# Russia iron boiler jacket colour question..



## gordini (Jan 12, 2012)

Hello everybody, new to this forum and a new steam modeler, I am reading this forum the last few days in order to learn about Ruby locomotive and i have lot of questions for you experts. While waiting my accucraft ruby kit which I plan to build straight from the box first and then start modifications I want to ask you about that Russia iron boiler jacket color. Is this a special color that changes brass into that black shade? Can you tell me where can I find it?


Thomas


----------



## FH&PB (Jan 2, 2008)

Russia Iron was a planished (hammered) sheet iron that was rust-resistant, which was why it was used for boiler jackets. It had a very shiny surface, and a color anywhere from light gray to black. Because it was so reflective, it also picked up a lot of sky color, which is why some models have been painted metallic blue. 

To make a "Russia iron" jacket, any of the blackening solutions will do. I've used BlackenIt and Cupric Sulfate in ammonia (which gives a brownish tint). If you have steel shim stock, you could use gun bluing. 

Bottom line, though, is that any patinated metal that tends to gray or black will be "authentic", as long as it's very shiny. If you haven't found it yet, I put a template for cutting a Ruby boiler jacket on my "Things to do with a Ruby" page. 

http://vrbass.swcp.com/steam/ruby/rubythings.htm


----------



## FH&PB (Jan 2, 2008)

For more background: http://www.narrowgauge.iform.com.au/russian-iron.html


----------



## Scottychaos (Jan 2, 2008)

For even more background: Russia Iron

Scot


----------



## East Broad Top (Dec 29, 2007)

I use one of three "finishes" to replicate a Russian Iron (or any plannished iron) finish. 

Here's a Ruby with a blackened brass jacket, using Birchwood Casey's Brass Black 









I've also used Testor's ModelMaster "Buffable" Gunmetal paint, though I've only done this on my electric mice. I don't know how well it would hold up to heat, though other commercial spray finishes I've used (Krylon, Floquil, etc.) seem to do okay. 

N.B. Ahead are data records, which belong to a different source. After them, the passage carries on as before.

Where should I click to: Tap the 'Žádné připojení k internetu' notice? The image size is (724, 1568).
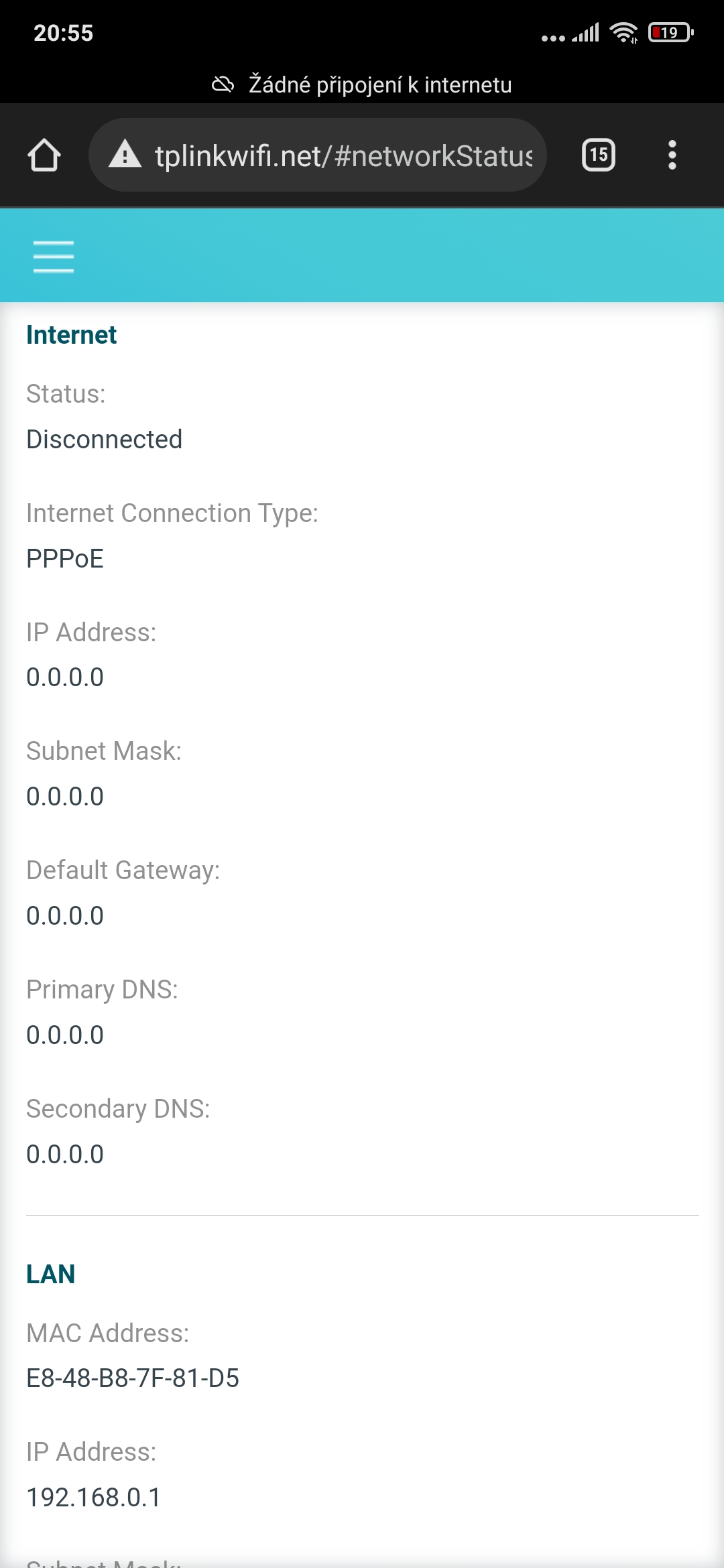[379, 84]
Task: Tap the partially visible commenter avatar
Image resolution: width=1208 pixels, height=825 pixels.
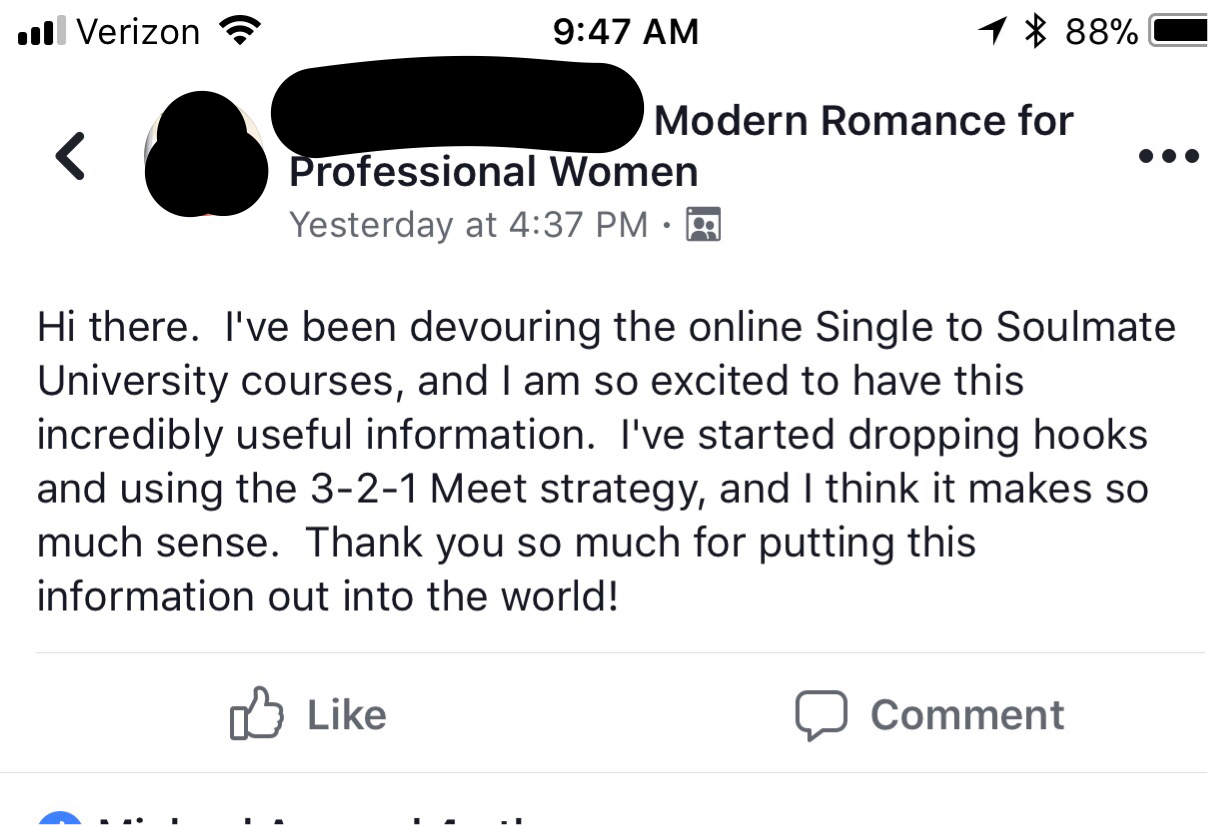Action: (x=59, y=816)
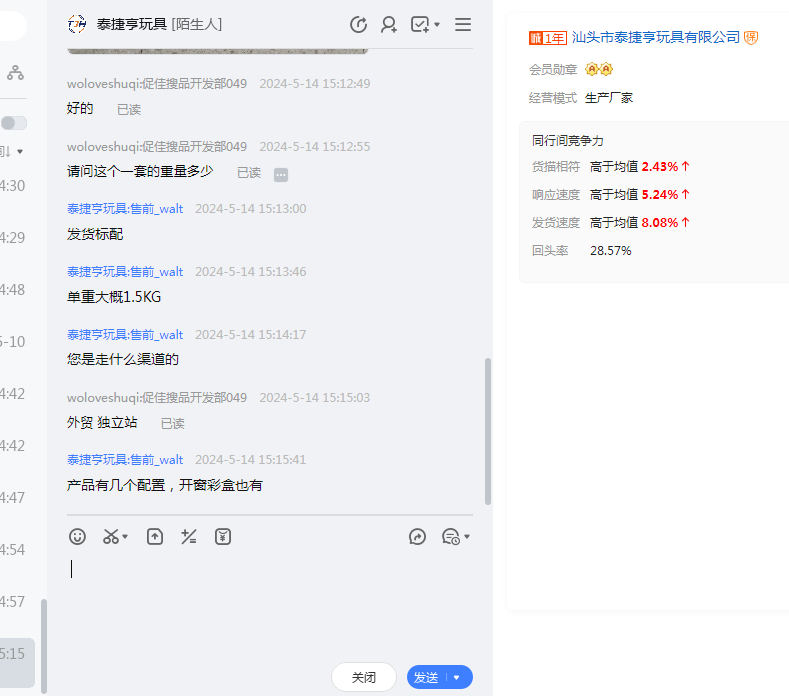Viewport: 789px width, 696px height.
Task: Click the add contact person icon
Action: [389, 24]
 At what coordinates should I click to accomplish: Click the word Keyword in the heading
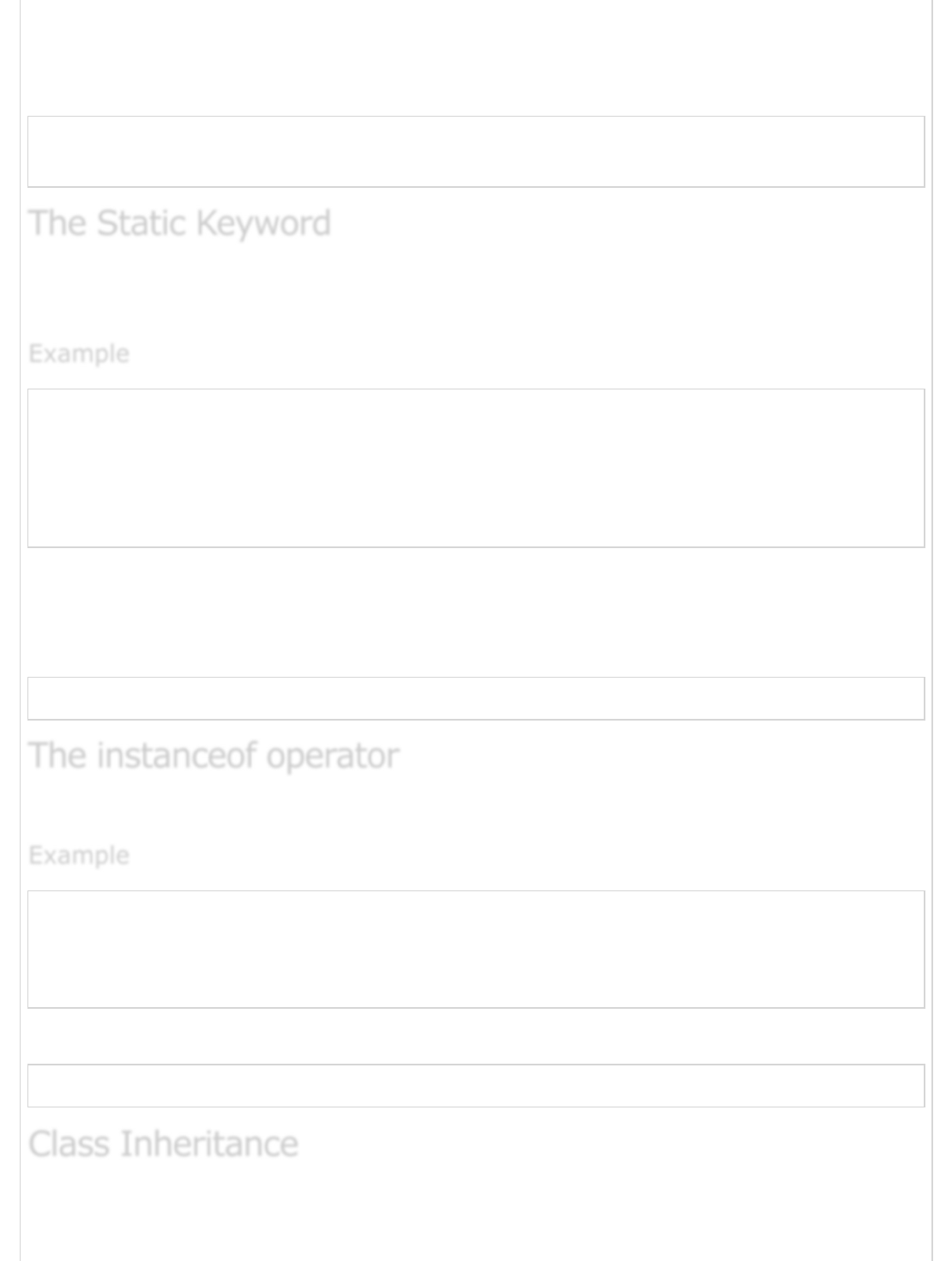(262, 223)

My most recent technique involves brushing graphite powder on a previously painted boiler jacket, then coating with clear acrylic to seal it in. 









All three techniques give similar, but unique results. All are very reflective in terms of picking up the color of the sky (much more than what's seen in the photos for whatever reason). 

Later, 

K


----------



## gordini (Jan 12, 2012)

Thank you very much guys for the info. I have already ordered Birchwood Casey's Brass Black and ‘’Blacken it’’ liquids to use em on my forthcoming Ruby. Since im coming from static scale modeling that weathering is a critical factor i have some ideas to try.
If the results are good i will make a post here. 
Kevin, from all three I love Ruby boiler, looks more authentic, ofcourse as you said it is difficult to understand from a picture.

Thank you again.


----------



## East Broad Top (Dec 29, 2007)

I wholeheartedly agree that the blackened brass looks the most "realistic" of the three, given that it's actually a treated metal. It's definitely the way to go when working on models in which you can easily take all the details off the boiler to put a new jacket on. The trade-off is that it is bare metal, so you may run into some difficulties when applying weathering, depending on the level of weathering you want to accomplish. Powders aren't going to stick well (if at all), and acrylic washes have difficulty finding "tooth" to grab onto, as well. If they're thicker, then they grab on better, but they still have a tendency to easily scratch off. You could try clear-coating the boiler jacket once you apply the blacken-it and see if that makes a difference. I've managed to do some light weathering on my blackened brass jackets, but not to the extent that I've been able to do on my "painted" ones. 

Having said that, the oil from the steam loco and the dust that invariably collects on it as it sits on the shelf is in many ways its own weathering. 

Later, 

K


----------



## gordini (Jan 12, 2012)

Actually I was thinking something like this method: http://mastermodels.blogspot.com/20...egins.html using maskol and playing with the shades buy making the solution thinner or heavier without using any colors. I expect that heat itself produce its own weathering. I just have to make some trials to see what happens.


----------



## Totalwrecker (Feb 26, 2009)

Be sure your brass is clean and free of oil, including fingerprints. If you hit an area that refuses to turn black stick the tip of an Exacto blade into the liquid, being careful to not scratch the metal and it will get darker. Iron/steel is an accelerator... 

John


----------



## gordini (Jan 12, 2012)

Posted By gordini on 16 Jan 2012 10:40 AM 





I don’t understand why in my replies before my message i get all this characters which I don’t know what it is !!


----------



## Dave Meashey (Jan 2, 2008)

"I don’t understand why in my replies before my message i get all this characters which I don’t know what it is !!" 

gordini 

I have read on these forums that certain web browsers tend to leave random code in the poster's messages. This may be what is happening to you. Other members may be able to identify the browsers that cause this "irregularity." 

Hope this helps, 
David Meashey


----------